INSTRUCTIONS TO FOLLOW: When you find the word "computer" in a line of the entries, please copy the whole line.

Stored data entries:
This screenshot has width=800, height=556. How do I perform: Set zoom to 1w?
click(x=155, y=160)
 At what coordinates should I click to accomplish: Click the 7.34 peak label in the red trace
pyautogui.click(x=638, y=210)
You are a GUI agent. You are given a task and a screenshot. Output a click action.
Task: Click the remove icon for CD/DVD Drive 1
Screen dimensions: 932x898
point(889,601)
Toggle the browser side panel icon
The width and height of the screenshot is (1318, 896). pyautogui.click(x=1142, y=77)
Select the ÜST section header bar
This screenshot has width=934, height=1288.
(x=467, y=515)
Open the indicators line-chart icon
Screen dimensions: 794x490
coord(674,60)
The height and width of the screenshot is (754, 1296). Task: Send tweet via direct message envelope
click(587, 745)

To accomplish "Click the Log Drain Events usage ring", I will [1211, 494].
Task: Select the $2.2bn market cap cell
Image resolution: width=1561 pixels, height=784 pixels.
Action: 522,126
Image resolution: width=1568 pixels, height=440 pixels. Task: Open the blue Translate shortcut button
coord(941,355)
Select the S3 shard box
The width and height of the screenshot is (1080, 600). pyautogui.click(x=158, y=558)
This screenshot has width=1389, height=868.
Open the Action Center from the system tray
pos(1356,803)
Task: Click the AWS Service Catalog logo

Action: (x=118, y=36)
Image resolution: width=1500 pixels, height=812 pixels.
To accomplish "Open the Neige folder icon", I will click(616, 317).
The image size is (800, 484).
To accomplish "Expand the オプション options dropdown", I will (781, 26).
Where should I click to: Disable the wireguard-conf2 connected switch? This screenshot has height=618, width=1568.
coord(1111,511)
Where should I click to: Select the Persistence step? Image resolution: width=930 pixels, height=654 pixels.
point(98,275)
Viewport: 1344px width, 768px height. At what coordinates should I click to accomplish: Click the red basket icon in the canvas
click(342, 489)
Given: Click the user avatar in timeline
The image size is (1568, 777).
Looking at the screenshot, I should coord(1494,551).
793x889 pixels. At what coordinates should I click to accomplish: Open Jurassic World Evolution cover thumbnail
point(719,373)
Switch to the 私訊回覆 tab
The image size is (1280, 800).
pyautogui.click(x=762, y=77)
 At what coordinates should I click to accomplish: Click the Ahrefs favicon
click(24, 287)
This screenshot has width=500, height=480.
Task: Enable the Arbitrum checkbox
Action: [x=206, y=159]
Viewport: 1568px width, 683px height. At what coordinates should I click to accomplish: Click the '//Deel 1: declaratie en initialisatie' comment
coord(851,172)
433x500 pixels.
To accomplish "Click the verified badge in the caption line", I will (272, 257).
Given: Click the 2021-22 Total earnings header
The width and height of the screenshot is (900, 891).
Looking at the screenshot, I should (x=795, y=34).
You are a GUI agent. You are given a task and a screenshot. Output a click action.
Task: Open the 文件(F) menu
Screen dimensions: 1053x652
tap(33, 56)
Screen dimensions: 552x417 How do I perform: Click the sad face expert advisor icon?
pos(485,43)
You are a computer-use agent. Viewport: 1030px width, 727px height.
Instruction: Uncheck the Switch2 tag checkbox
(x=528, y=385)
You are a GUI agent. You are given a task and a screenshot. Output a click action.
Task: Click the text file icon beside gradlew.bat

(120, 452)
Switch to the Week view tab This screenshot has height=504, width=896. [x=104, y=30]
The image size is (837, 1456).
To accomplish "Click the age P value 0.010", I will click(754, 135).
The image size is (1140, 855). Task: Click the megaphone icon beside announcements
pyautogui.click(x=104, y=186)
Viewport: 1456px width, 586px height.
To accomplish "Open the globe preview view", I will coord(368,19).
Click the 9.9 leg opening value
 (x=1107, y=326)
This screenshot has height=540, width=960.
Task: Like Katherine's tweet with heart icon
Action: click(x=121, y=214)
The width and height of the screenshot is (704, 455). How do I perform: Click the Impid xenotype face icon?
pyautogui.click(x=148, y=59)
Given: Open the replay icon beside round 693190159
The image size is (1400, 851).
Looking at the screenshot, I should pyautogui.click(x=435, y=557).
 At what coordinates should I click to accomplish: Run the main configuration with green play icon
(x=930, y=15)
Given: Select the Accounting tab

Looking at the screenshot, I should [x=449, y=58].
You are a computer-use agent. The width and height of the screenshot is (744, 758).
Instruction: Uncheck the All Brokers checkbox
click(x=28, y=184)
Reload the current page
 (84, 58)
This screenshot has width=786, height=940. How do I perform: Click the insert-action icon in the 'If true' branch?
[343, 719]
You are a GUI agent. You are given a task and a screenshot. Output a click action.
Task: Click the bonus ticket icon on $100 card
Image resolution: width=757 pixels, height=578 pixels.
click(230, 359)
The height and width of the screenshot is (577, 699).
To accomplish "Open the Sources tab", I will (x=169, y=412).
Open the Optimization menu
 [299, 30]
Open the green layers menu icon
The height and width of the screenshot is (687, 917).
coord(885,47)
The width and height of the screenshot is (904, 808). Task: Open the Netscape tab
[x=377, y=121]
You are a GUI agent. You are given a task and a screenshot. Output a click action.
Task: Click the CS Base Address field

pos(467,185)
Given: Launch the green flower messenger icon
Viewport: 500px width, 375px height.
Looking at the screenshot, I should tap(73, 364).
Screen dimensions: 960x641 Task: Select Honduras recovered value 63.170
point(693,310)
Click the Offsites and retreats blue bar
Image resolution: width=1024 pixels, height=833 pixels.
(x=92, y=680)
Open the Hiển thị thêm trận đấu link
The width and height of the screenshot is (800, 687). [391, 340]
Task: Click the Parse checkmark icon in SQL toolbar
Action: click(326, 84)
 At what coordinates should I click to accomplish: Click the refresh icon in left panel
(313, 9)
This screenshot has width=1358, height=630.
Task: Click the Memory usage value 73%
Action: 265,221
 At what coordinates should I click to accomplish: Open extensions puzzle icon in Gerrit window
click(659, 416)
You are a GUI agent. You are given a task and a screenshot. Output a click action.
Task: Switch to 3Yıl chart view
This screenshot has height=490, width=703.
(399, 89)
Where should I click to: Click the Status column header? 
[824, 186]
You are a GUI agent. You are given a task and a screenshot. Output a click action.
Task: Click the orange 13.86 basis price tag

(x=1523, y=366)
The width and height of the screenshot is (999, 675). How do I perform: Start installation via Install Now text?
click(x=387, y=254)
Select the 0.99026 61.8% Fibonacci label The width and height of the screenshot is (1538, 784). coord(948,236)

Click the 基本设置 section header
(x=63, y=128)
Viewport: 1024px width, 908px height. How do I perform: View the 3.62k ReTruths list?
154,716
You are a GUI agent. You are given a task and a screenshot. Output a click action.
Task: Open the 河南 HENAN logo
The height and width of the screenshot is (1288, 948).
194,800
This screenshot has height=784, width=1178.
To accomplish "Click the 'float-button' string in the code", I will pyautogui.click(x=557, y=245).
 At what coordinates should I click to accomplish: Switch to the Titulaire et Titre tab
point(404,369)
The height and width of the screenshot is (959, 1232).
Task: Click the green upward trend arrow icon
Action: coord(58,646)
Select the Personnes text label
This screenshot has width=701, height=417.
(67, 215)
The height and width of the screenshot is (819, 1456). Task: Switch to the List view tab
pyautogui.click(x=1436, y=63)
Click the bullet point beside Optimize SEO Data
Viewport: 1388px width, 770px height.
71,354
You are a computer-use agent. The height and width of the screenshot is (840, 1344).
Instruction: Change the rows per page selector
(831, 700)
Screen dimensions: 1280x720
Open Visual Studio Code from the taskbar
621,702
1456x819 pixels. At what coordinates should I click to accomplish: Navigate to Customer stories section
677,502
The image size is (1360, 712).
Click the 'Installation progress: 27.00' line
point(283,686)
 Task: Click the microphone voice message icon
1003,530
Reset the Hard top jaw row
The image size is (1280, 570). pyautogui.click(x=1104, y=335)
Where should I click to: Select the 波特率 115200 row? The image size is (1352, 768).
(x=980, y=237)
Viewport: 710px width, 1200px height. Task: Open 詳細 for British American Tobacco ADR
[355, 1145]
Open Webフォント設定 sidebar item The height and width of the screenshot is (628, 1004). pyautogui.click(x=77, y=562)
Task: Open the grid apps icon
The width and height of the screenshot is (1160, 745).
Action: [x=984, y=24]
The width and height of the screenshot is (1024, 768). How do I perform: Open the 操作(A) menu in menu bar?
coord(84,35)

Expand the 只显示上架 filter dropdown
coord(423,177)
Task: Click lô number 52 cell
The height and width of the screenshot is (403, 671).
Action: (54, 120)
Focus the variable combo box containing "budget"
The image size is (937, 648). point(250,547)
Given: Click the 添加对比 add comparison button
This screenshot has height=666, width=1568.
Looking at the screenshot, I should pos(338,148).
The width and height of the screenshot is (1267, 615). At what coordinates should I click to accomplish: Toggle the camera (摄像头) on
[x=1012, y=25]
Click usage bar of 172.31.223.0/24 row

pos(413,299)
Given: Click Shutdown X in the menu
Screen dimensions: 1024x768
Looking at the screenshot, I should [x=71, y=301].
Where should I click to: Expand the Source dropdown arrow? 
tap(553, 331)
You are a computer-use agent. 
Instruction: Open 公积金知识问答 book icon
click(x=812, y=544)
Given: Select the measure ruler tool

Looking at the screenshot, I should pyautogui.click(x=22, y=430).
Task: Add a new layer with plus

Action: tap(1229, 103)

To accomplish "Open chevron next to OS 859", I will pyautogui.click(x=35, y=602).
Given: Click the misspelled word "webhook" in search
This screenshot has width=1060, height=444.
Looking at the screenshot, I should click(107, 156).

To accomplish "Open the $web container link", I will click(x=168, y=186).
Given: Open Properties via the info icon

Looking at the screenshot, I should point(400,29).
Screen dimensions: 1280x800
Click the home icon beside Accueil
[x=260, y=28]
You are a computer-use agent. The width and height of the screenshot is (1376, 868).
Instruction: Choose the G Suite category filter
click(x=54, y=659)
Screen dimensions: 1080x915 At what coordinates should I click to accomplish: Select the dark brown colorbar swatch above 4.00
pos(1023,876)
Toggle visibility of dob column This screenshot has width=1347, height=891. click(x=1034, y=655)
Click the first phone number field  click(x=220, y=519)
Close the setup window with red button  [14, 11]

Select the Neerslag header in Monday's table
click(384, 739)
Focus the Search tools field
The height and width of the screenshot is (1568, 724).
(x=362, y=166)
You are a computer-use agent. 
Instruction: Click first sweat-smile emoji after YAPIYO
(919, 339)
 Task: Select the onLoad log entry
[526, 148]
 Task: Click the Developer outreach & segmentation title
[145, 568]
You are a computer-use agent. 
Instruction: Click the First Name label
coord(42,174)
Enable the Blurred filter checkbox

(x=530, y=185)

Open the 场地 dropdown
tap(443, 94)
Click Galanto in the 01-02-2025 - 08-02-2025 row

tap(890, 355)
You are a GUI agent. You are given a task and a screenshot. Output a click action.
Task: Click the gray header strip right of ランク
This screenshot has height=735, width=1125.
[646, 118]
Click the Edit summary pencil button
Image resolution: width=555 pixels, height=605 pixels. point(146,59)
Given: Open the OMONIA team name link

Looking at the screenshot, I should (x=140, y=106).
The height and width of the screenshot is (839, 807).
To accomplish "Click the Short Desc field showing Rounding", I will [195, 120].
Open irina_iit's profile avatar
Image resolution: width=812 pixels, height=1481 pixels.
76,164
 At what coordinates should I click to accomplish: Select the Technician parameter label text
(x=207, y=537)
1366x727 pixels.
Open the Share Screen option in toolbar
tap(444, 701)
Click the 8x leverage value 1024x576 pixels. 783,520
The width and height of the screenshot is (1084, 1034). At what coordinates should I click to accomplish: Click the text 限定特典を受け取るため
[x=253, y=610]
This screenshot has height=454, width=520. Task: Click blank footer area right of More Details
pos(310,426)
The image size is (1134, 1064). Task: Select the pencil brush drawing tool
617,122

RESPONSE AREA:
You are a computer-use agent. Viewport: 1030px width, 727px height.
You are a computer-use agent. The width and height of the screenshot is (744, 758).
You are a computer-use agent. The height and width of the screenshot is (840, 1344).
You are a computer-use agent. 
You are a computer-use agent. The width and height of the screenshot is (1376, 868).
You are a computer-use agent. 
You are a computer-use agent. 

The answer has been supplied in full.